| 場所 |
愛媛県越智郡玉川町別所甲483 |
| 交通 |
JR予讃線今治駅下車、鈍川行バス大須木下車徒歩1時間 |
| 本尊 |
千手観音 |
| 宗派 |
高野山真言宗 |
| 開基 |
越智守興 |
| 宿坊 |
あり |
| 電話 |
0898−55−2141 |
第58番 作礼山
仙遊寺
(されいさん せんゆうじ)
標高300メートルの作礼山々頂にある仙遊寺からの眺望はすばらしく、今治市街や田畑が眼下に広がり、その向こうには瀬戸内海や海に浮かぶ小島が望めます。
仙遊寺は、天智天皇の勅願により、伊予の国主「越智守興」が開基したと伝えられています。その後阿坊仙人という僧が参篭して、ここに住んでいましたが、養老2年(718)雲と遊ぶかのように、突然その姿がかき消えたそうです。寺号は、この阿坊仙人の伝説によると言われています。
その後、平安初期にこの寺を巡錫した弘法大師が寺を再興したと伝えられています。
また、この寺には次のような悲しい犬の伝説があります。
昔、仙遊寺とふもとの栄福寺の住職が兼務していて、一匹の黒い犬が寺の用務をしていました。山の上の仙遊寺で鐘が鳴れば山を駆け登り、栄福寺の鐘が鳴れば山を駆け下りる利口な犬でした。ある時仙遊寺と栄福寺の鐘が同時に鳴ったため、どちらに行けばよいのか迷ってしまい、右往左往するうちに途中にある池で溺れ死んでしまいました。

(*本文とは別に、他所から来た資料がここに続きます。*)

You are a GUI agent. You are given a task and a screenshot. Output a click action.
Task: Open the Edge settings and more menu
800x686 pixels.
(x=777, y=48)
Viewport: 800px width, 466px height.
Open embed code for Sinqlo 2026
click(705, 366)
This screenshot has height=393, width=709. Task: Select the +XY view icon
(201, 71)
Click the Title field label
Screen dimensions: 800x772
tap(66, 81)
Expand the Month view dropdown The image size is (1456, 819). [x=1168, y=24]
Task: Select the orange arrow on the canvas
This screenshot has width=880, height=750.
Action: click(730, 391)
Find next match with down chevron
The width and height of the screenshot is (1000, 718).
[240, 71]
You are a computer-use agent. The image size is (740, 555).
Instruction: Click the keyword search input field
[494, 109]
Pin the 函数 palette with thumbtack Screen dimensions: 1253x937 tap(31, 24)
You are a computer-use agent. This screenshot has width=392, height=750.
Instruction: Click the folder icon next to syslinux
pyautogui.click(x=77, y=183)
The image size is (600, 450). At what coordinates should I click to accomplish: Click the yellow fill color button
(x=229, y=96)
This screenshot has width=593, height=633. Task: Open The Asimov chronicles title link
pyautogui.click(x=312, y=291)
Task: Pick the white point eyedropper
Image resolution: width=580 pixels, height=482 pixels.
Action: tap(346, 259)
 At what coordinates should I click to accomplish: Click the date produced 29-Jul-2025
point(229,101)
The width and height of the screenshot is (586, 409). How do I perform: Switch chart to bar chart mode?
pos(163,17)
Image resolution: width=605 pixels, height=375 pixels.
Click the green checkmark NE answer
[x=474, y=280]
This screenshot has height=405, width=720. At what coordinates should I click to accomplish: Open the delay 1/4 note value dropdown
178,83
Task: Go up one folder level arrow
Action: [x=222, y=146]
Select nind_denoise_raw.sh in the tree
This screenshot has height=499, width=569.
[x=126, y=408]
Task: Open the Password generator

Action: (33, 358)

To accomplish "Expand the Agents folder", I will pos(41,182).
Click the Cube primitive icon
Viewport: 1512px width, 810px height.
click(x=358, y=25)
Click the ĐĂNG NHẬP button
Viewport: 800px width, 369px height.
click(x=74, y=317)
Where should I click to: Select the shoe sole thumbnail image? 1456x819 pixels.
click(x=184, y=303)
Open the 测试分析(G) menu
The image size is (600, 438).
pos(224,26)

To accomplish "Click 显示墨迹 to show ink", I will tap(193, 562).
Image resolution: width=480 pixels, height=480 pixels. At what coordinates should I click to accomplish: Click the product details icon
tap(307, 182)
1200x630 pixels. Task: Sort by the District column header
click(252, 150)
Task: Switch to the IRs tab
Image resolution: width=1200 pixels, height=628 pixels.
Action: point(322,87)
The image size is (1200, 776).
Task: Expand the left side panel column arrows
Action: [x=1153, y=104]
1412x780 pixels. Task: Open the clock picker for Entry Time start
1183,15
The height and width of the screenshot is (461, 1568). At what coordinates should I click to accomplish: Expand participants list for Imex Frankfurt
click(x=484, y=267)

これを悲しんだ村人が、池の湖畔に犬塚をもうけて、その池を犬塚池と呼ぶようになったと言われています。この池は今も、仙遊寺と栄福寺の中間にあり、静かに満々と水をたたえています。
参道入り口にある立派な山門
境内には1〜88番の本尊の石仏が並ぶ。
本堂
大師堂
標高300メートルの駐車場付近からの眺めは素晴らしく、眼下に今治市街・瀬戸内海・来島海峡・しまなみ海道の来島大橋などが一望できる。